Adding SSL certificates


#1

I’m trying to install SSL certificates on to a dedicated server running symbiosis

I’ve followed the instructions here about getting a new IP address, creating the config/ip file etc. my new IP address, if pasted in to the browser resolves to the correct site.

I then followed these instructions about generating the SSL key and certificate request.

I’ve been and purchased a certificate and downloaded the certificates locally. I have

random-numbers.crt
AddTrustExternalCARoot.crt
COMODORSAAddTrustCA.crt
COMODORSADomainValidationSecureServerCA.crt

I’ve made ssl.bundle with the contents of the following files in this order

COMODORSADomainValidationSecureServerCA.crt
COMODORSAAddTrustCA.crt
AddTrustExternalCARoot.crt

including the -----BEGIN CERTIFICATE----- & -----END CERTIFICATE----- for each one.

I’ve renamed random-numbers.crt as ssl.crt and uploaded both the /srv/mysite/config

when I visit https://mysite.tld I get a warning that the connection is untrusted because

https://mysite.tld uses an invalid security certificate.
The certificate is not trusted because it is self-signed.
The certificate is only valid for mydedicatedservername.dh.bytemark.co.uk

What am I doing wrong or missing here?


#2

Hey @bewitchedweb: I’ve literally just been struggling with the same thing!

Thankfully you got further than me, as I neglected to get an IP address first-time around… I’m all setup now thanks to some tips from @pcherry.

First, confirm you have the three relevant files under /srv/mysite.tld/config/:

  • ssl.key (either from § 12.2, line 3 or maybe Comodo?)
  • ssl.crt
  • ssl.bundle

EDIT: Check they’re readable by the admin user.
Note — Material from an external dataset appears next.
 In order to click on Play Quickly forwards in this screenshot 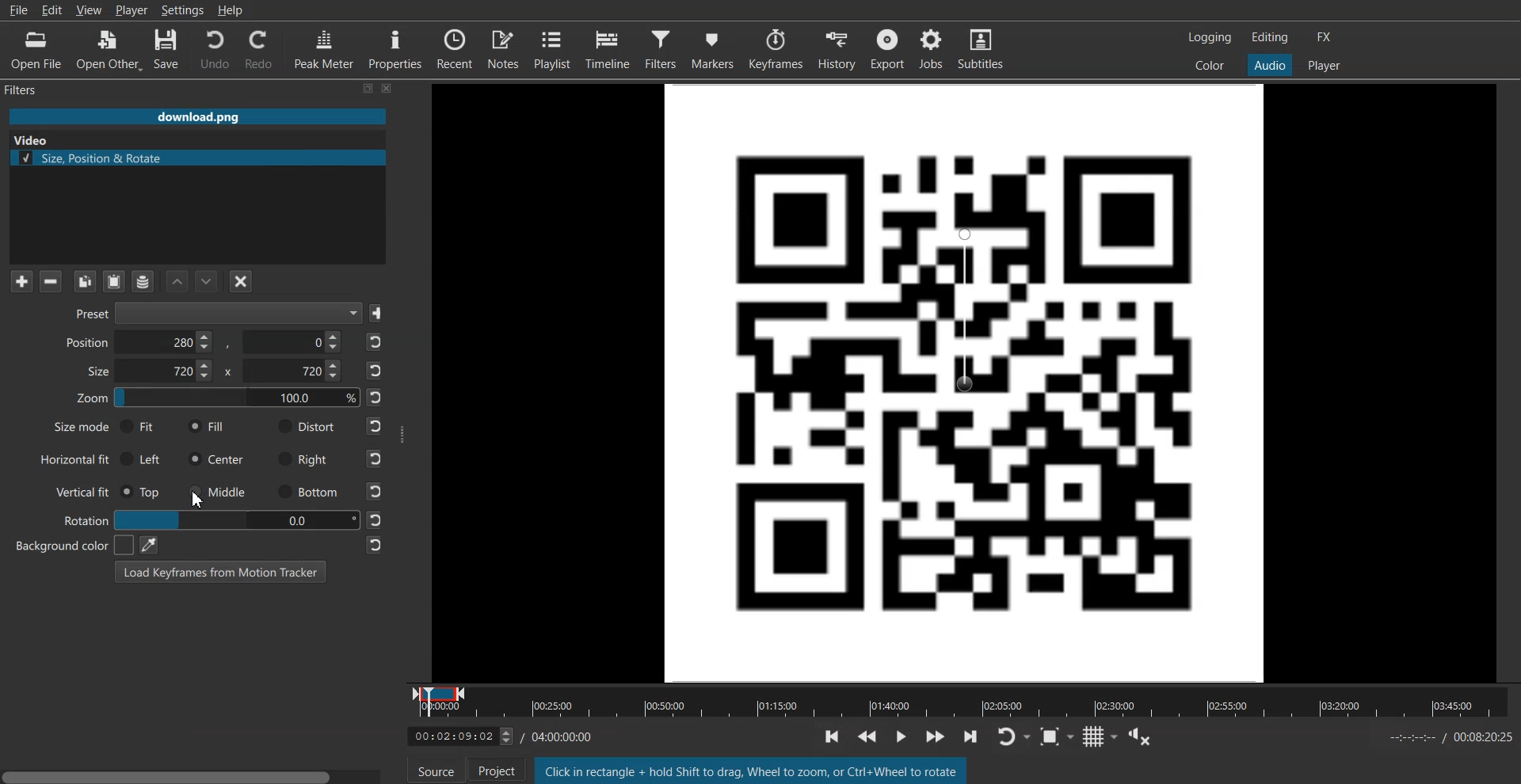, I will do `click(936, 738)`.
Then, try running the following:

openssl verify -CAfile /srv/mysite.tld/config/ssl.bundle /srv/mysite.tld/config/ssl.crt

If SSL is set up fine, the output should be:

/srv/mysite.tld/config/ssl.crt: OK

Do you get the OK with that command?

[Note, this is a different command to the troubleshooting guide in the documentation (which applies only to self-signed certificates).]


#3

Hi @joshr

ssl.key
ssl.crt
ssl.bundle

are all there in the /srv/mysite.tld/config when I look with ftp

I’ve tried running openssl verify -CAfile and nothing happens, terminal just sits there…

Hmmmmm


#4

Ah, I’ve just tested this: the command I’ve specified should all be one line. The forum has split it over two, unfortunately. If you just type the first half, the Terminal does indeed just sit there.

So the command at the prompt looks like:

openssl verify -CAfile /srv/mysite.tld/config/ssl.bundle /srv/mysite.tld/config/ssl.crt

Try now?


#5

Hi @joshr

I’d just come back to play about with this, rather than watching Antiques Roadshow…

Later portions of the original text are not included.